Vascular phantom with tilted channels: normalized reflectance images at (a) 650 nm and (b) 1000 nm; (c) ${\mathrm{SO}}_2$ level versus depth for different time points after adding yeast to Hb solution; and (d) ${\mathrm{SO}}_2$ map at 105 min after adding yeast to the Hb solution [ROIs used to generate the graph (c) are marked on the map].

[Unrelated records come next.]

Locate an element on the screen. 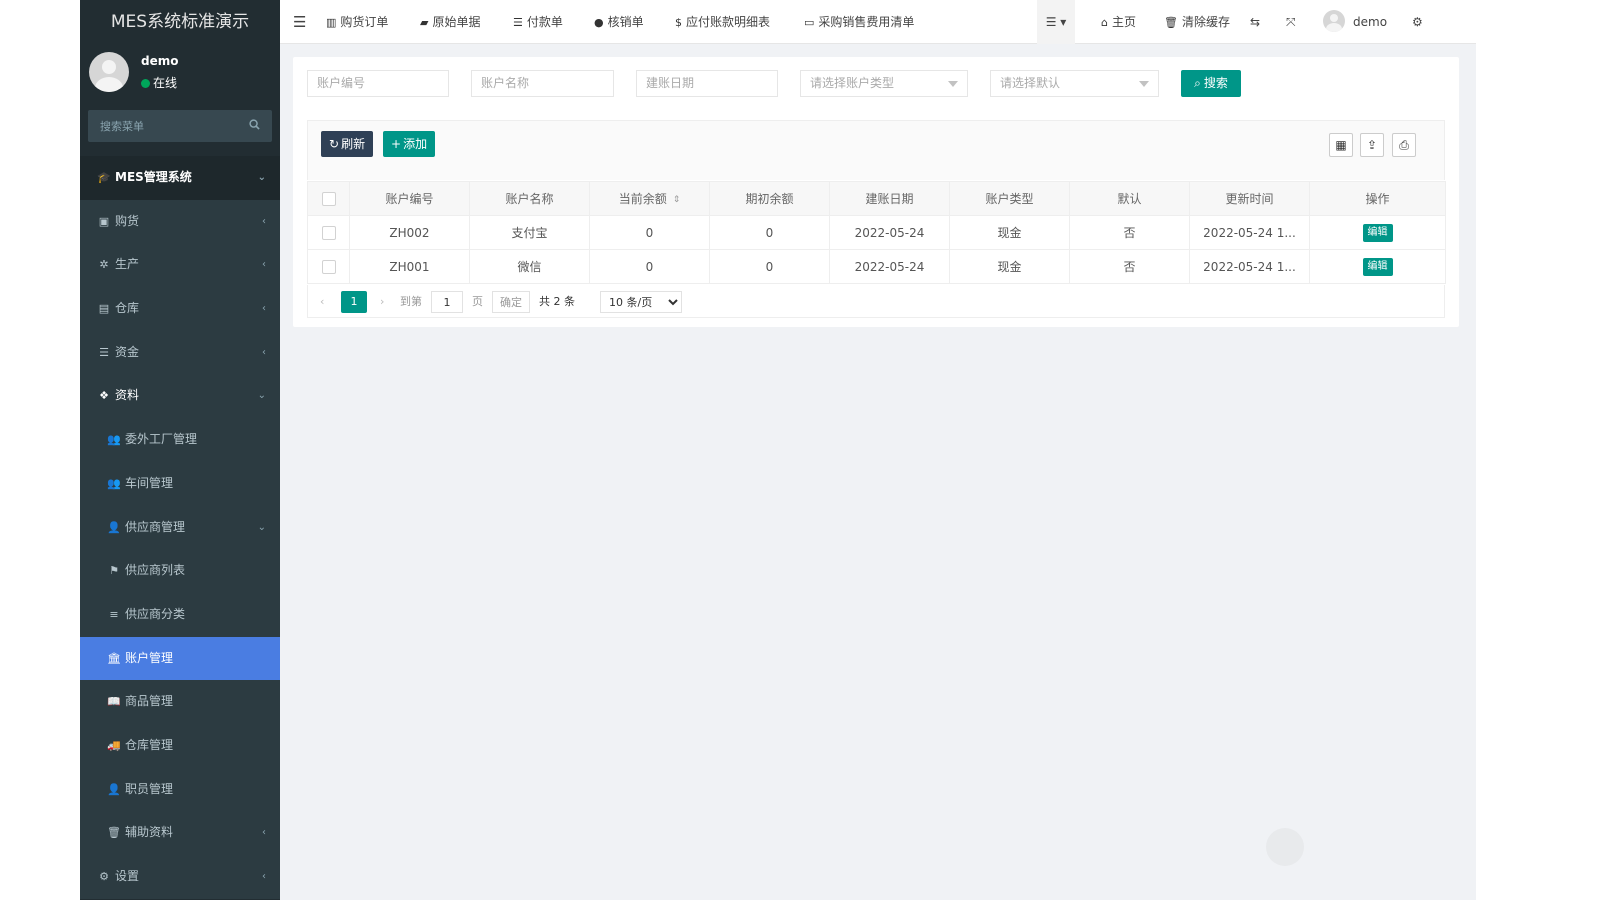 This screenshot has width=1600, height=900. tab-payables-detail: $ 应付账款明细表 is located at coordinates (722, 22).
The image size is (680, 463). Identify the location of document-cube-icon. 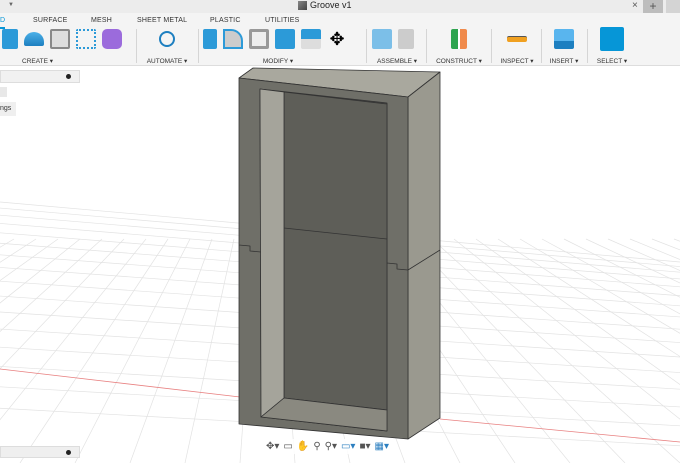
(302, 5).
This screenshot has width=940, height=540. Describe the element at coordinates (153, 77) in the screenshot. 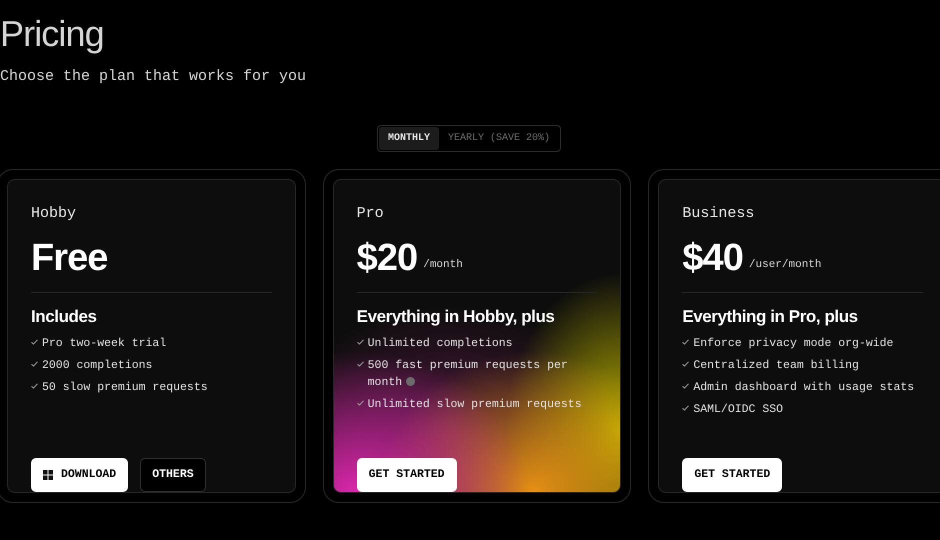

I see `page-subtitle: Choose the plan that works for you` at that location.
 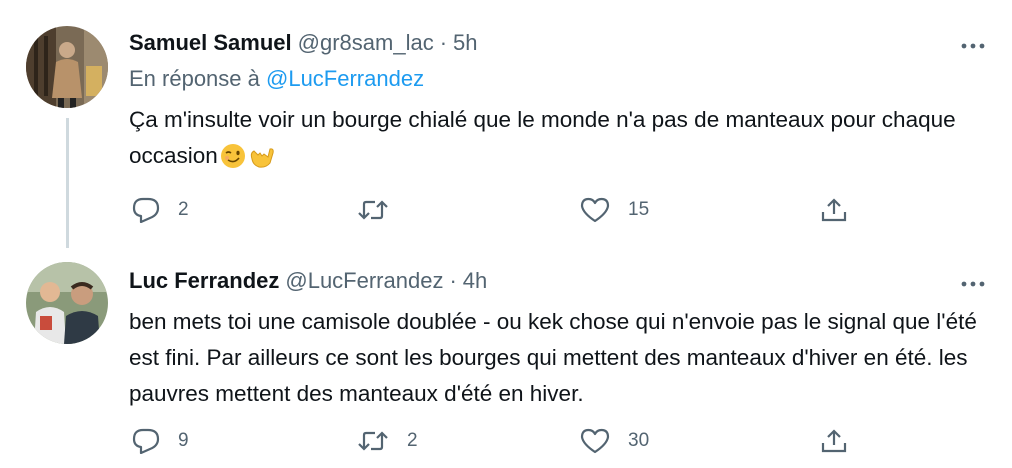 I want to click on retweet-count: 2, so click(x=412, y=440).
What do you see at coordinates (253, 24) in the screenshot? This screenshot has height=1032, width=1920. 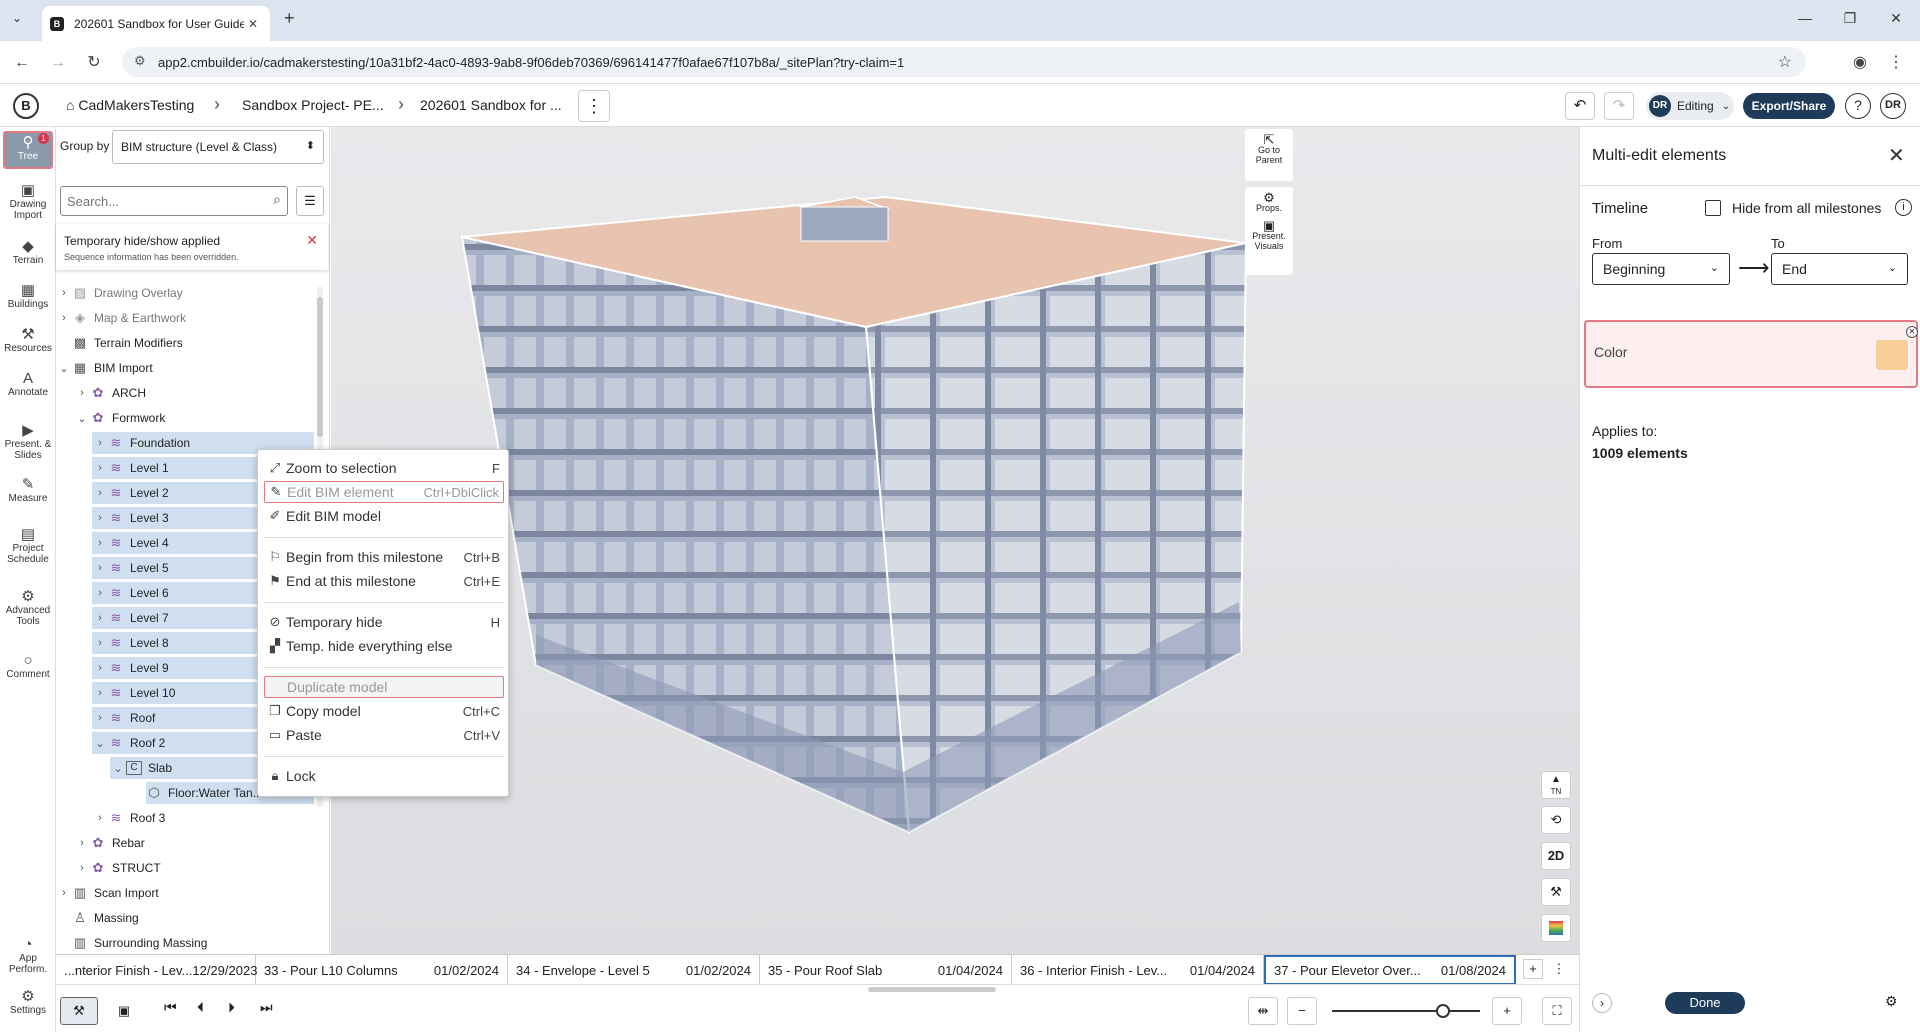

In order to provide a more idealized investigation of the effect of depth variation on HRI measurements, experiments were repeated in a 3-D-printed phantom with eight cylindrical channels with diameters of 1.3 mm at depths from 0.35 to 3.5 mm. A decrease in channel contrast and predicted chromophore content versus depth was observed due to limited light penetration. For instance, the estimated ${\mathrm{HbO}}_2$ contribution of the 3-mm-deep channel were three and four times smaller than those for the shallowest channel at 99% and 60% Hb saturation levels, respectively. Consequently, a decrease of calculated ${\mathrm{SO}}_2$ levels was also seen for deeper channels at different time points, similar to the results of the tilted vascular phantom. A maximum 14% deviation from the mean ${\mathrm{SO}}_2$ value was observed among 10 measurements performed at Hb saturation levels between 99% and 0%. The variation in ${\mathrm{SO}}_2$ with depth may be due, at least in part, to the defocusing effect of scattering for deeper channels, which reduces the intensity of the maximum pixels in the deeper channels compared with shallower ones.